A recent University of Pennsylvania study has found that getting rid of the barriers surrounding solid tumors allows T cells to kill cancer cells more effectively. The research indicates that it is possible to make immunotherapies more effective at treating solid tumors such as lung cancer and pancreatic cancer.
Immunotherapy is a relatively new type of cancer treatment that involves “training” the immune system to make it more effective at identifying and killing cancerous cells in the body. However, while this treatment has proven to be relatively effective at treating blood cancers, immunotherapies rarely have an impact on solid cancers.
Published in the “Nature Communications” journal, the study represents a major breakthrough in cancer treatment research.
While previous research had shown that stroma, the matrix of fibrous connective tissue and cells that surround solid tumors, could prevent the proliferation of T cells into solid tumors, researchers were not sure how this barrier mechanism worked. Scientists have long theorized that immunotherapy did not work effectively on solid tumors because of specific factors in the tumor microenvironment, but they have been unable to identify exactly why solid tumors do not respond to immunotherapies.
University of Pennsylvania researchers using mouse models may have finally identified the mechanisms that prevent immunotherapies from treating solid tumors such as lung cancer.

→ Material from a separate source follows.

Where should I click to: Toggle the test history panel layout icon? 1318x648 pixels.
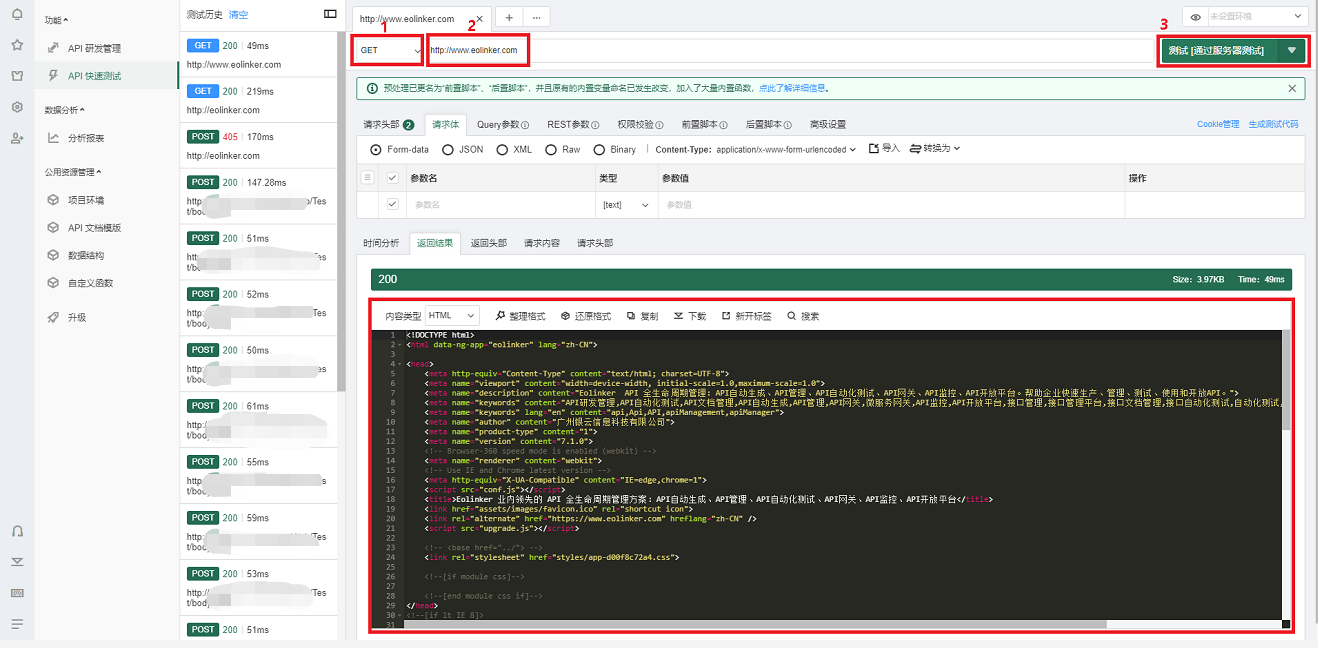pos(331,14)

The research team comprised of researchers from the Perelman School of Medicine, School of Arts & Sciences and School of Veterinary Medicine. Team members found that cancer-associated fibroblasts, cells in the tumor microenvironment that promote tumor growth, literally erect a physical barrier that prevents killer T cells from reaching tumorous cells. Furthermore, the cancer-associated fibroblasts suppress the immune function of T cells and make them even less effective at killing cancer cells.
School of Veterinary Medicine postdoctoral researcher and physician Zebin Xiao noted that the immunosuppressive environment, coupled with the physical barrier created by the cancer-associate fibroblasts, keeps T cells from entering solid tumors.

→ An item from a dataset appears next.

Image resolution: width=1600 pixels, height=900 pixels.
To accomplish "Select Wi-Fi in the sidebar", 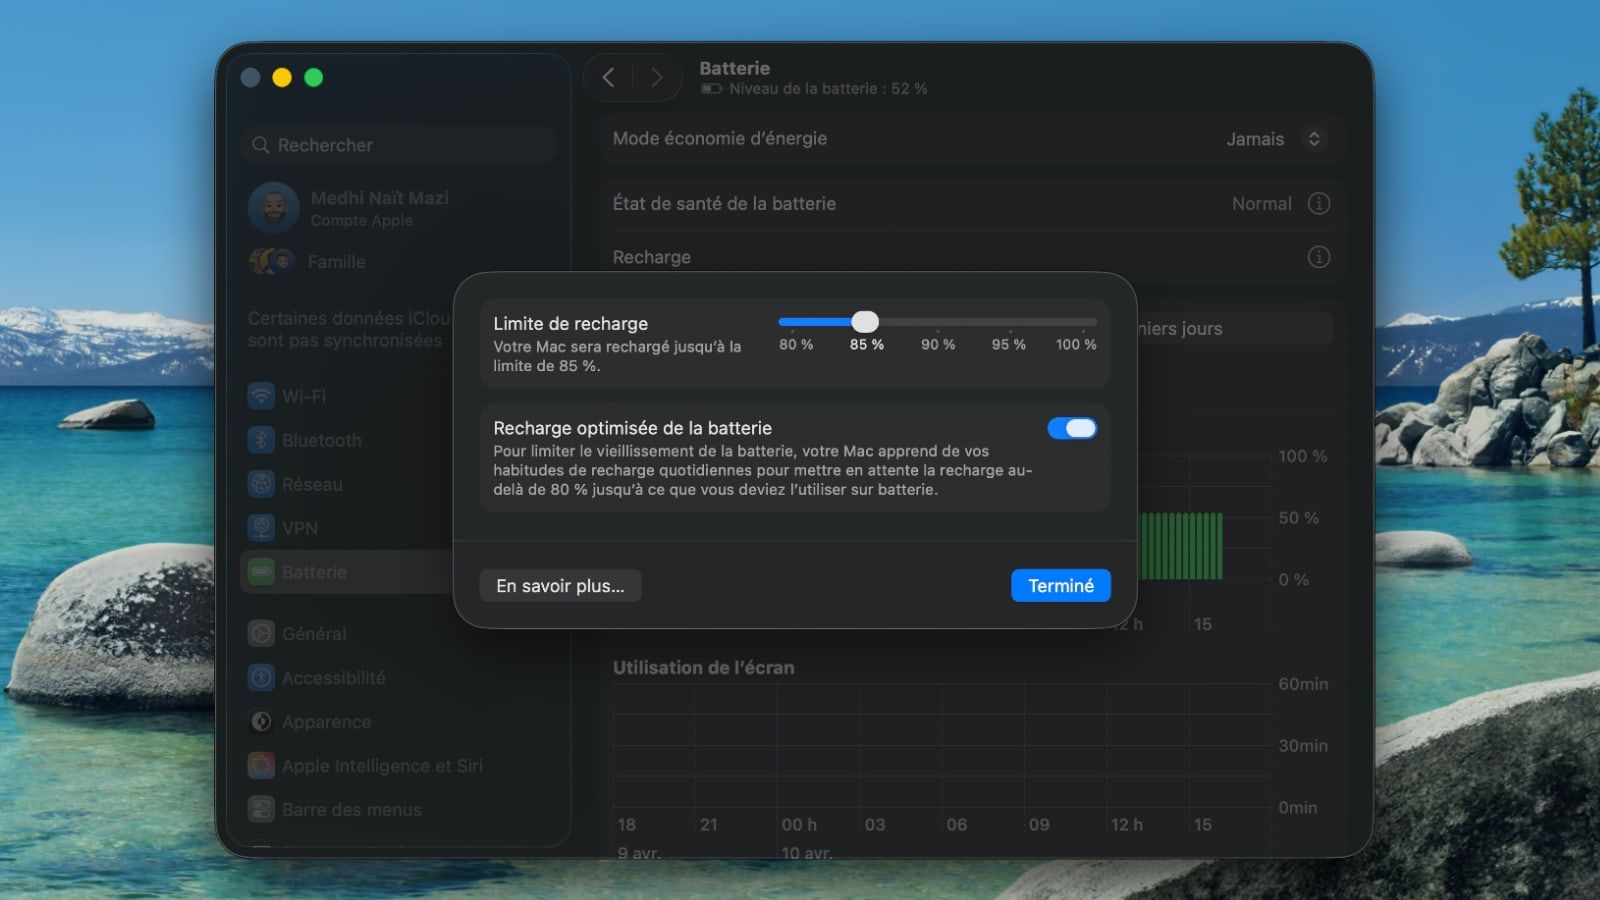I will pos(261,396).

After the researchers targeted and removed fibroblasts from tumors in mice, they found that the T cells could enter solid tumors and kill off cancer cells more effectively. In a mouse model of pancreatic cancer, targeting cancer-associated fibroblasts destroyed their barrier function around the pancreatic cancer cells and disrupted the immune suppression function, allowing T cells to infiltrate and attack tumor cells.
According to Xiao, targeting the cancer-associated fibroblasts allowed the researchers to disrupt their barrier function and exhibited a significant anti-tumor effect.
Senior study author Ellen Puré said a dual treatment approach that involves targeting and eliminating cancer-associated fibroblasts followed by CAR T cell treatment could be a breakthrough treatment for hard-to-treat solid tumors.
Given that many more companies such as Renovaro BioSciences Inc. (NASDAQ: RENB) are devoting huge amounts of resources to developing cell and gene therapies for solid tumors, a time could soon come when these types of cancers can also be treated in the same way that blood cancers are treated with immunotherapy.